* Work order:
The answer must consist of every line below that holds the word "will".
::: Information provided
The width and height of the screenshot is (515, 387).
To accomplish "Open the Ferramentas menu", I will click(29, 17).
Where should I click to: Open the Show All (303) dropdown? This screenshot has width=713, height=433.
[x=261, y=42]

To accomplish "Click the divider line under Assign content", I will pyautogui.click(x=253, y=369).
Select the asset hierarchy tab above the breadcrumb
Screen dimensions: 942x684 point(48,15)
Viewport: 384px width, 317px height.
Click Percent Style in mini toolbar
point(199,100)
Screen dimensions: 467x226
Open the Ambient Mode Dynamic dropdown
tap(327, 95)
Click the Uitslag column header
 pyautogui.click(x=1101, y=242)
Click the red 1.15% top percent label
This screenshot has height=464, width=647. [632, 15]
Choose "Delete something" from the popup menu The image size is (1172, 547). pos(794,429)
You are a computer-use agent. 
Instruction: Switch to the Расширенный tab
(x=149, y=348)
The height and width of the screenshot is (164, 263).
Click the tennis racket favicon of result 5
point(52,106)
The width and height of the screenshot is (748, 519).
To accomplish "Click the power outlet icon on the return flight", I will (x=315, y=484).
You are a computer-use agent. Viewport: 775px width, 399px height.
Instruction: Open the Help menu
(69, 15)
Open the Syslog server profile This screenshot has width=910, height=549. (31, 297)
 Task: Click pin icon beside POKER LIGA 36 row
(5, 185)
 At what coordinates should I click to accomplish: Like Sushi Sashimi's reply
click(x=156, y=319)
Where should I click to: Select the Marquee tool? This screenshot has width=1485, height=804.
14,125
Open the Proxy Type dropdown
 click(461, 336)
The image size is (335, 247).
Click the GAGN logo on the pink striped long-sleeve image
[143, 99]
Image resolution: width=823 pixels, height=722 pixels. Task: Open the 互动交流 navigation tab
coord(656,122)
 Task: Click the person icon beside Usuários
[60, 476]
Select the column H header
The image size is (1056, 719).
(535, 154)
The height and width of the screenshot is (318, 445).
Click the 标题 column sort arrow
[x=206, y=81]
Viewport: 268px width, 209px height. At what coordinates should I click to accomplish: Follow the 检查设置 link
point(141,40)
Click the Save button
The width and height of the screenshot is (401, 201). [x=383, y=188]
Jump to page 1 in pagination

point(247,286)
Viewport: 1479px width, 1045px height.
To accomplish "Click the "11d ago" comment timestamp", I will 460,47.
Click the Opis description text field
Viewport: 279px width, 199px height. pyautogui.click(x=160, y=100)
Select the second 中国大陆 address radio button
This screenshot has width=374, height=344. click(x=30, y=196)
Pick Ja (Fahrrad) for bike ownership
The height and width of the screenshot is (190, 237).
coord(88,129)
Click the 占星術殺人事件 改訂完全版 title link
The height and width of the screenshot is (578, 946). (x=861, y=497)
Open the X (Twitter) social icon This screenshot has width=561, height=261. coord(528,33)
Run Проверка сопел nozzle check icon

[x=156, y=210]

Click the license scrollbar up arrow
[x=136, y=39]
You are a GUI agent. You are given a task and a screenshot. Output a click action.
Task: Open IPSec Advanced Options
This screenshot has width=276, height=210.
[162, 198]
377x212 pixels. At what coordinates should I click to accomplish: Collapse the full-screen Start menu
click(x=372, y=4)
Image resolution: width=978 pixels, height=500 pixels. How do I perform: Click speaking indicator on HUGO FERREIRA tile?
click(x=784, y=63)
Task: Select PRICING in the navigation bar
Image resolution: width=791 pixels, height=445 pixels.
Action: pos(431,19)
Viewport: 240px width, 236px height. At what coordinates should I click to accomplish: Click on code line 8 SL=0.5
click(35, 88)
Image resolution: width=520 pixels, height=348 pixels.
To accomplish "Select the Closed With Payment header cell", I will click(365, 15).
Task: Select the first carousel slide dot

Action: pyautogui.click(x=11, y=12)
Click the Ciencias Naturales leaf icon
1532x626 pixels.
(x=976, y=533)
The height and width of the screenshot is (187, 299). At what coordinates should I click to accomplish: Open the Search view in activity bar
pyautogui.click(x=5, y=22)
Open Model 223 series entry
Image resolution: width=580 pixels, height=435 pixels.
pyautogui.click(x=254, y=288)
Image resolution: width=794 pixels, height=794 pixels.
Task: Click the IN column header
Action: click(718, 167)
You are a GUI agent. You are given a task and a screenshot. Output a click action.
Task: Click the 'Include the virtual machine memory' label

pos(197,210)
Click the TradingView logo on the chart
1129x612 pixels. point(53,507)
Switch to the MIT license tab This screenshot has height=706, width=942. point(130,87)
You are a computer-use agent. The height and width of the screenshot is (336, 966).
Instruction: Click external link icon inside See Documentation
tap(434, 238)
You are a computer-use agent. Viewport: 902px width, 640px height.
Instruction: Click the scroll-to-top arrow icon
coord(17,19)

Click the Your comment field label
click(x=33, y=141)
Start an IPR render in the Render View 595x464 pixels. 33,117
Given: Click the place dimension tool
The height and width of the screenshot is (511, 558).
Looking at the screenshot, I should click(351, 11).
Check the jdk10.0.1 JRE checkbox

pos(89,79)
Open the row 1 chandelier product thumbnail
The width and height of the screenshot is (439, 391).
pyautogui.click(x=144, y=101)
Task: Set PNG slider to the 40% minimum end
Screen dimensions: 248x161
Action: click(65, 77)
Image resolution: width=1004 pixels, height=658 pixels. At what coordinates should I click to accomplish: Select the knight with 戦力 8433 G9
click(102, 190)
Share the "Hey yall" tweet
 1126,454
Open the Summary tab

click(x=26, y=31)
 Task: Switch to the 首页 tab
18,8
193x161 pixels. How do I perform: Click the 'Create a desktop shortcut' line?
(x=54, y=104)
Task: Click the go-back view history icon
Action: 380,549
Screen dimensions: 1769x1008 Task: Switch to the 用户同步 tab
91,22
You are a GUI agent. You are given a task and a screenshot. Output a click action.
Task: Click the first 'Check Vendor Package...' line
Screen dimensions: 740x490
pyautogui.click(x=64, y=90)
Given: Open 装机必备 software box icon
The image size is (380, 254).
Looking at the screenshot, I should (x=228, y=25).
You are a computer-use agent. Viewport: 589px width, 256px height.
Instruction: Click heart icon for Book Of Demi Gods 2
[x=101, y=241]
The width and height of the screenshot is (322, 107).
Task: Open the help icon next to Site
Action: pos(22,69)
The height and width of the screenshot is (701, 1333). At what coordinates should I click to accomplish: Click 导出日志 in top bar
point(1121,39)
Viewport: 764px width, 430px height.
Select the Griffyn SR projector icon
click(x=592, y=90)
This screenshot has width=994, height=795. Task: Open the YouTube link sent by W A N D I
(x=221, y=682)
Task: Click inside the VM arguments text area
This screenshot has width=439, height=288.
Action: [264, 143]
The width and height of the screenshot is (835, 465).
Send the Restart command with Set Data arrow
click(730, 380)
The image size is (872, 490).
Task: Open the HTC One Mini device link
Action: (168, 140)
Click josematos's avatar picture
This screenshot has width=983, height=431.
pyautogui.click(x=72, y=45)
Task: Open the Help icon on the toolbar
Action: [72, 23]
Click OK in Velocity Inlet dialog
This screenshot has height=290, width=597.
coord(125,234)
::::::
* Reply to the task:
To accomplish "Open the Ferramentas menu", I will click(29, 17).
To accomplish "Click the divider line under Assign content", I will pyautogui.click(x=253, y=369).
To accomplish "Click the power outlet icon on the return flight", I will (x=315, y=484).
To accomplish "Click the "11d ago" comment timestamp", I will 460,47.
To accomplish "Select the Closed With Payment header cell", I will click(365, 15).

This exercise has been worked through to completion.